→ Task statement:
Answer these questions about the text on training a language model below:
1. Which file in the model folder contains details about the training process?
2. Which two files can training be resumed from?
3. What does setting `patience=10` make the scheduler do?

→ Selected text:

---*---

Next, specify the model folder. After training, this folder will contain the best model, the final model checkpoint, checkpoints for every epoch, training.log and a loss.txt (details about the training process).

Training a decent language model will require a powerful decent GPU and probably a lot of time. However, you can quit training whenever you want a continue training from a checkpoint (either `checkpoint.pt` or `epoch_X.pt`). The training log will show you the progress of the training process, incl. current loss, perplexity and learning rate. After each epoch the log will display a sequence of text generated by the current model. The similarity of this text to real language can be seen as an indication for how well the model has learned. The model is trained with an annealed learning rate. Setting `patience=10` means the scheduler will decrease the learning rate after 10 splits without improvement. For a full list of training parameters check [here](https://github.com/zalandoresearch/flair/blob/master/flair/trainers/language_model_trainer.py#L244).

---*---

→ Input data:
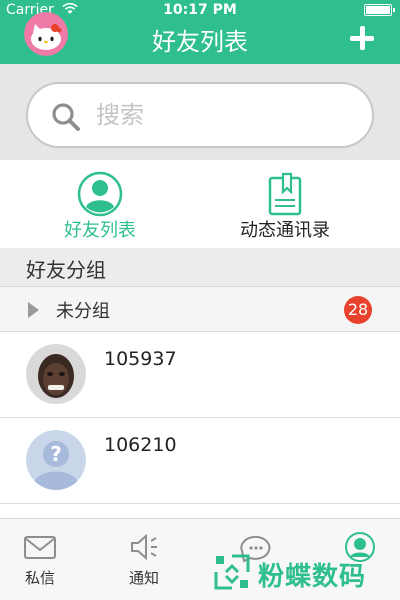 The image size is (400, 600). What do you see at coordinates (200, 309) in the screenshot?
I see `group-row-ungrouped: 未分组 28` at bounding box center [200, 309].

---*---

→ Solution to this task:
1. loss.txt
2. `checkpoint.pt` or `epoch_X.pt`
3. It decreases the learning rate after 10 splits without improvement.